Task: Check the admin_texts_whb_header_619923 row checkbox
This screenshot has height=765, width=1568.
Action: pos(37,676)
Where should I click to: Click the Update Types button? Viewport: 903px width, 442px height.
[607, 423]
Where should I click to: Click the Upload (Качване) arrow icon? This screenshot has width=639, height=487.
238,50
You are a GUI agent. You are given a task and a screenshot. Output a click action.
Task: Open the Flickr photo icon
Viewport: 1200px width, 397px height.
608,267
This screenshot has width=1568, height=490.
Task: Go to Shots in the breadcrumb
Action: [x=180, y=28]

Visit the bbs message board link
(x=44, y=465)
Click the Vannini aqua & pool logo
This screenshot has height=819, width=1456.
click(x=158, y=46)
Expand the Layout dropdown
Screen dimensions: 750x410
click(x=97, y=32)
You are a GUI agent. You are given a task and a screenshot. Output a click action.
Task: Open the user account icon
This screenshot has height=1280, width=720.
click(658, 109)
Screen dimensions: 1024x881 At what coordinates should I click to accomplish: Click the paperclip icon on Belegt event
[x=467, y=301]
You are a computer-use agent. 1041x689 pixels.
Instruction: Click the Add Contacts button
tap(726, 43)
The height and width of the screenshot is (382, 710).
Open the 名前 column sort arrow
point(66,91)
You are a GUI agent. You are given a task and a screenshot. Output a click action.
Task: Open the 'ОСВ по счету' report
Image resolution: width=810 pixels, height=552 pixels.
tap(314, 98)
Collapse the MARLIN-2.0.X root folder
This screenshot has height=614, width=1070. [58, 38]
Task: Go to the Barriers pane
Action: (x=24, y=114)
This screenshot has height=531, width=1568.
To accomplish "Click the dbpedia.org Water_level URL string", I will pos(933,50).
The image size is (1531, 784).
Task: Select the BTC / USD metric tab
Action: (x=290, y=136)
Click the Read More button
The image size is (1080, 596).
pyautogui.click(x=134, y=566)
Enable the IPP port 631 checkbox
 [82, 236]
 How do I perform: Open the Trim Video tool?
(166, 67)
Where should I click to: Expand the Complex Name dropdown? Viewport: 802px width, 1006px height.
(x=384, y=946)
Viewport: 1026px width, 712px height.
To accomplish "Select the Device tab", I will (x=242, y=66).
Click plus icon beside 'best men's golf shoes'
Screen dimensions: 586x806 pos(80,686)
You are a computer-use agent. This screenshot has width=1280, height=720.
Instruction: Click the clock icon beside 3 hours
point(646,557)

**What the task asks**
Would you reproduce the material above exactly as it reads?

**Response to the exercise**
Task: Check the admin_texts_whb_header_619923 row checkbox
This screenshot has height=765, width=1568.
Action: pos(37,676)
Where should I click to: Click the Update Types button? Viewport: 903px width, 442px height.
[607, 423]
Where should I click to: Click the Upload (Качване) arrow icon? This screenshot has width=639, height=487.
238,50
You are a GUI agent. You are given a task and a screenshot. Output a click action.
Task: Open the Flickr photo icon
Viewport: 1200px width, 397px height.
608,267
This screenshot has width=1568, height=490.
Task: Go to Shots in the breadcrumb
Action: [x=180, y=28]

Visit the bbs message board link
(x=44, y=465)
Click the Vannini aqua & pool logo
This screenshot has height=819, width=1456.
click(x=158, y=46)
Expand the Layout dropdown
Screen dimensions: 750x410
click(x=97, y=32)
You are a GUI agent. You are given a task and a screenshot. Output a click action.
Task: Open the user account icon
This screenshot has height=1280, width=720.
click(658, 109)
Screen dimensions: 1024x881 At what coordinates should I click to accomplish: Click the paperclip icon on Belegt event
[x=467, y=301]
You are a computer-use agent. 1041x689 pixels.
Instruction: Click the Add Contacts button
tap(726, 43)
The height and width of the screenshot is (382, 710).
Open the 名前 column sort arrow
point(66,91)
You are a GUI agent. You are given a task and a screenshot. Output a click action.
Task: Open the 'ОСВ по счету' report
Image resolution: width=810 pixels, height=552 pixels.
tap(314, 98)
Collapse the MARLIN-2.0.X root folder
This screenshot has height=614, width=1070. [58, 38]
Task: Go to the Barriers pane
Action: (x=24, y=114)
This screenshot has height=531, width=1568.
To accomplish "Click the dbpedia.org Water_level URL string", I will pos(933,50).
The image size is (1531, 784).
Task: Select the BTC / USD metric tab
Action: (x=290, y=136)
Click the Read More button
The image size is (1080, 596).
pyautogui.click(x=134, y=566)
Enable the IPP port 631 checkbox
 [82, 236]
 How do I perform: Open the Trim Video tool?
(166, 67)
Where should I click to: Expand the Complex Name dropdown? Viewport: 802px width, 1006px height.
(x=384, y=946)
Viewport: 1026px width, 712px height.
To accomplish "Select the Device tab", I will (x=242, y=66).
Click plus icon beside 'best men's golf shoes'
Screen dimensions: 586x806 pos(80,686)
You are a computer-use agent. This screenshot has width=1280, height=720.
Instruction: Click the clock icon beside 3 hours
point(646,557)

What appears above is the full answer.